The intensity of neuropathic pain tends to progress throughout the day, being worst at night and significantly impairing sleep [6, 7, 27]. Inadequate or poor-quality sleep may in turn contribute to stress and other negative consequences of living with pain, including reduced pain tolerance [6, 8, 10, 13]. In this analysis, we investigated the correlation between G-GR-mediated changes in BPISI, VAS pain scores, and PGIC scores at the individual patient level.

In a prior analysis, positive correlations were observed among VAS, overall BPI scores, pain interference on the BPI, and PGIC, suggesting positive feedback loops in which pain interferes with patient functioning, and poor functioning enhances pain [20]. Here we have extended the analysis to evaluate the relationship with pain-associated sleep interference. As in our prior analysis, a 30 % reduction in pain intensity was chosen as a cut-point for evaluating correlations. In accordance with IMMPACT recommendations for determining clinically important differences in pain intensity reductions ≥30 % are considered “moderately important” improvements, whereas decreases of ≥50 % are considered “substantial” improvements [26, 28]. Use of the 30 % cutoff was considered a conservative approach.
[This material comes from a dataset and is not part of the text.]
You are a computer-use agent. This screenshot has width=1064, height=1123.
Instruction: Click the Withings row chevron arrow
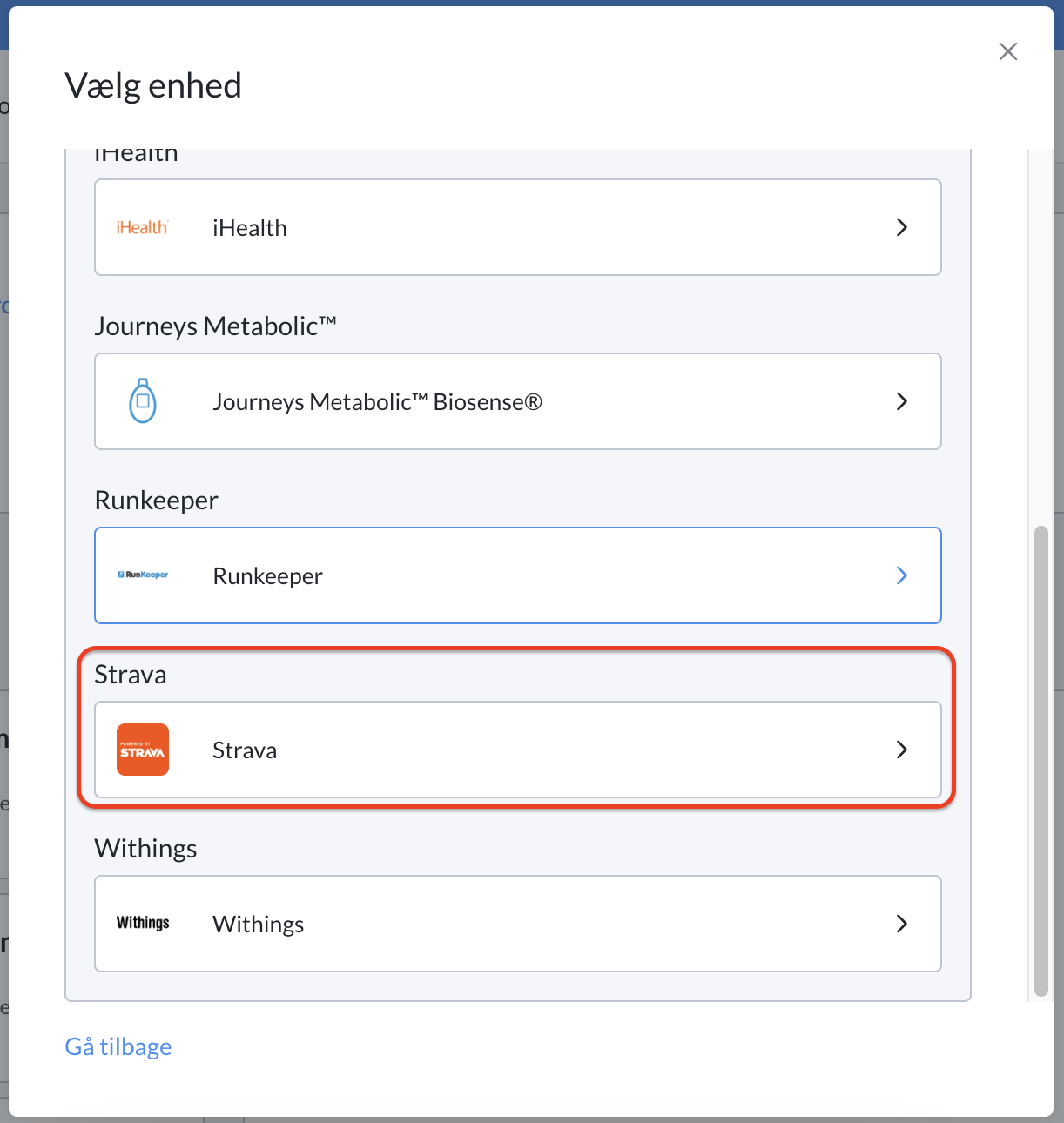(x=902, y=924)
Not surprisingly, clear correlations were observed in our analysis among pain reduction, pain-associated sleep interference and PGIC. Consistent with the notion that mechanisms underlying pain relief and sleep improvement may be distinct, both VAS and BPISI were independent predictors for patients’ reporting “Much” or “Very Much” improvement on the PGIC. In addition, 39.5 % of PHN patients with no clinically significant reduction in VAS still had a clinically significant reduction in BPISI. As gabapentin is known to improve sleep quality by increasing slow-wave sleep in both normal adults (31) and in patients with epilepsy (32), a direct effect on sleep may have contributed to improvements in BPISI independent of pain reduction.
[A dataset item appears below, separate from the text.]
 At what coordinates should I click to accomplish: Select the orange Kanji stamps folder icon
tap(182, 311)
No correlations were observed between BPISI and VAS for those with a ≤30 % change. This result may not be surprising, since a < 30 % change in VAS is considered minimally important; it is likely that any correlations, should they exist, are lost due to the very low signal.

It is important to note that approximately 22 % of patients did not report clinically significant reductions in pain or BPISI but still reported feeling “Much” or “Very Much” improved on the PGIC at the end of treatment. These results suggest a complex relationship among patient-reported outcomes and that changes in other efficacy measures, such as mood, opioid usage, and return to work may also play a role. An analysis of pain reduction, pain interference with sleep, and PGIC in patients treated with placebo may also be of interest. In this study, since the phase 4 study was a real-world, open label study with no placebo control group, a rigorous analysis was not possible.

Our results are consistent with a study of pregabalin in patients with diabetic peripheral neuropathy (DPN) or PHN that showed similar correlations between pain relief, sleep improvement, and improvements in quality of life, and these improvements were not solely mediated via control of pain or sleep disturbance [14]. Interestingly, a different pregabalin study in patients with neuropathic pain of any origin reported that improvement in sleep was a better predictor than a reduction in pain intensity of improvements in health-related quality of life [29].

Conclusions

For the majority of patients with PHN and treated with G-GR in these clinical trials, clinically significant reductions in pain intensity and pain-associated sleep interference were correlated with, and independently predicted, feeling “Much” or “Very Much” improved at the end of the G-GR treatment. For optimal patient care, clinicians should consider reducing the impact of pain on quality of sleep as well as overall pain reduction.